Hi,
sorry for the late reply, but I have been on holiday. The link for NeXus
is www.nexusformat.org
NeXus started using HDF-4, added HDFD-5 when it became available and XML
on request of people
who wish to edit their data in emacs...... Nowadays we focus on HDF-5.
For your use case: it depends
on the size of the arrays. With the NeXus API we can handle something
like 400x2000 and probably
up to 10x more without problems. But there is a caveat: in order to get
there we hacked the XML-parser.
And this is the general thing with XML: it was never intended for array
data. Everything you do for array
data in XML has to be maintained by you. Thus, if your focus is arrays
you are better off with HDF-5.
C, F77, Java comes out of the box, python works nicely, you can load
HDF-5 into matlab with a single call...
Best Regards,
Mark Koennecke, for the NeXus International Advisory Committee
On 01/03/2014 02:32 AM, Ted Habermann wrote:
This might be a better link on the NeXus XML:
http://download.nexusformat.org/doc/html/nxdl.html
On Jan 2, 2014, at 6:07 PM, Ted Habermann <[email protected]

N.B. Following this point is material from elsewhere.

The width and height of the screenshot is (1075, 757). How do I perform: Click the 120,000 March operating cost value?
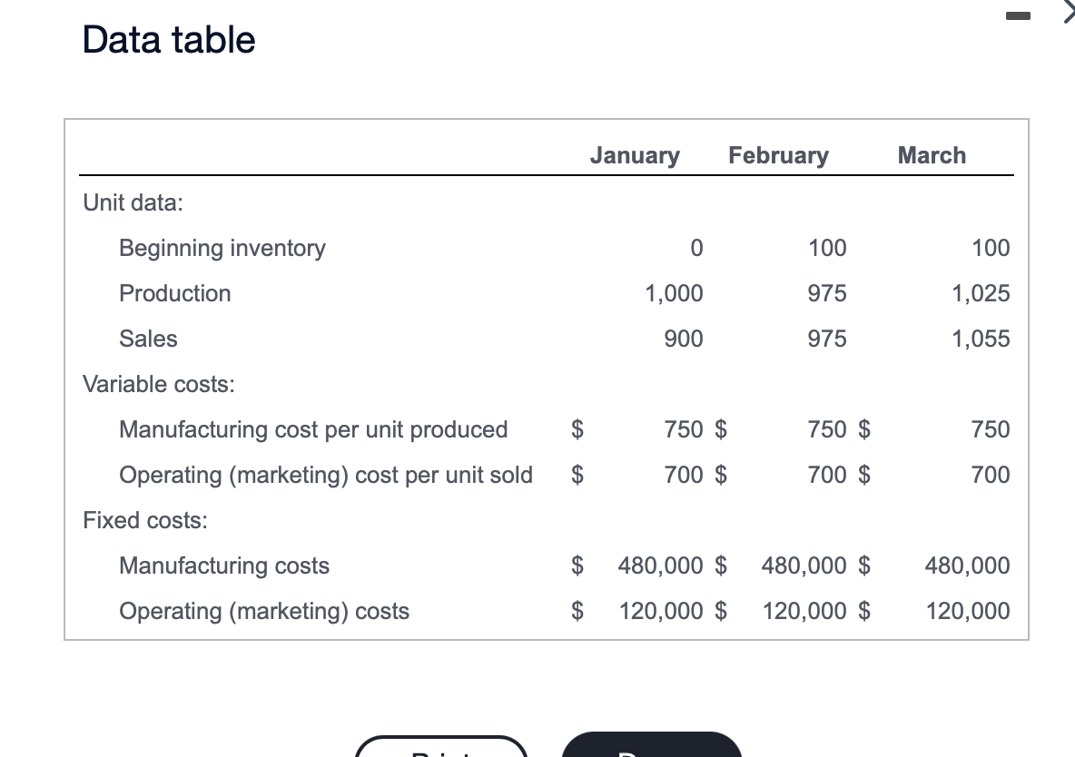coord(967,611)
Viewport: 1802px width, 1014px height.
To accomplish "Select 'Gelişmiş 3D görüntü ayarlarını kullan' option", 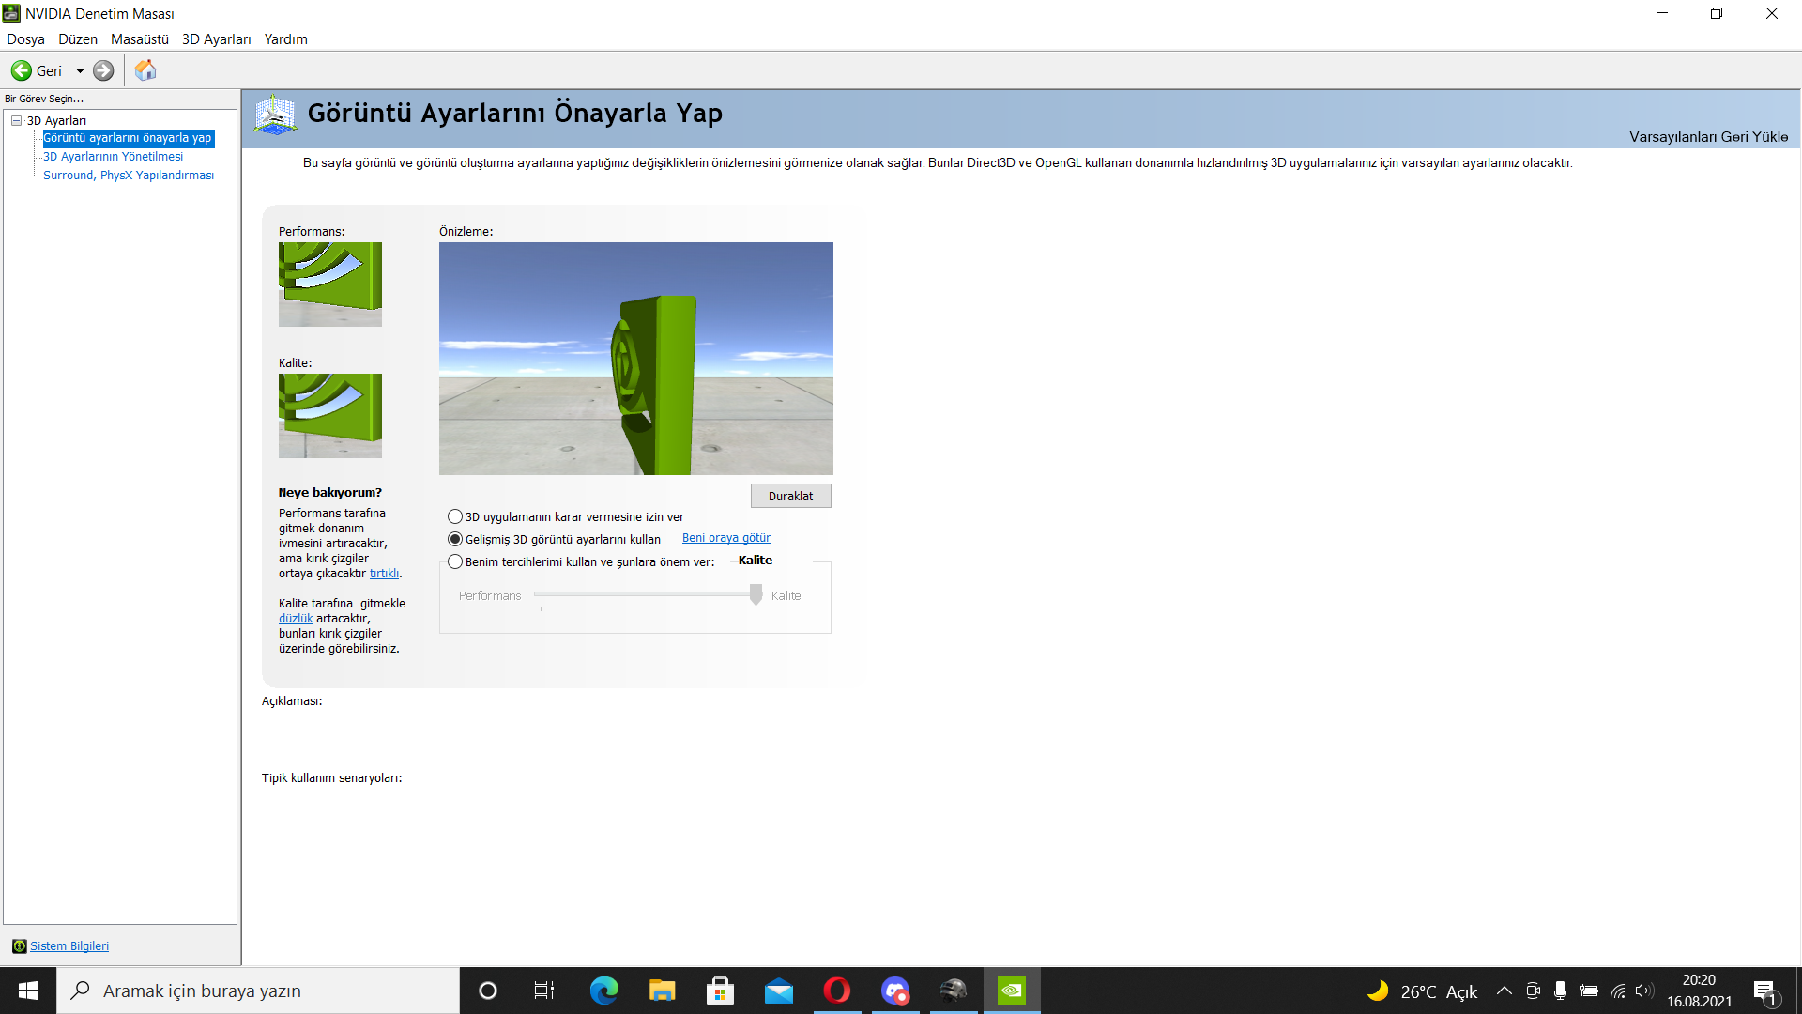I will [455, 539].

<mailto:[email protected]>> wrote:
Tim,
I would agree with Gerd that this comparison is a bit of apples and
oranges…
I do a lot of XML and, in fact, many people consider me to be an XML
zealot, so I would agree that there are a lot of tools out there in
XML Land. However, I am not familiar with any tools for dealing with
binary data packed in XML (they may be there, but I am not familiar
with them). The “available tools” point is, therefore, a bit hard to
understand in this context…
You mention compression of XML. Gerd is correct that this is whole
file compression. You need to uncompress the whole file in order to
do anything with it. The compression approach used in HDF is much
more intelligent. It compresses different datasets in the file
independently and uncompresses only what you need. This optimizes
file sizes and access speeds.
You also mention 1000’s of files. HDF would almost certainly give you
many more aggregation options than XML with groups and potentially
virtual datasets that provide an access framework for groups of files…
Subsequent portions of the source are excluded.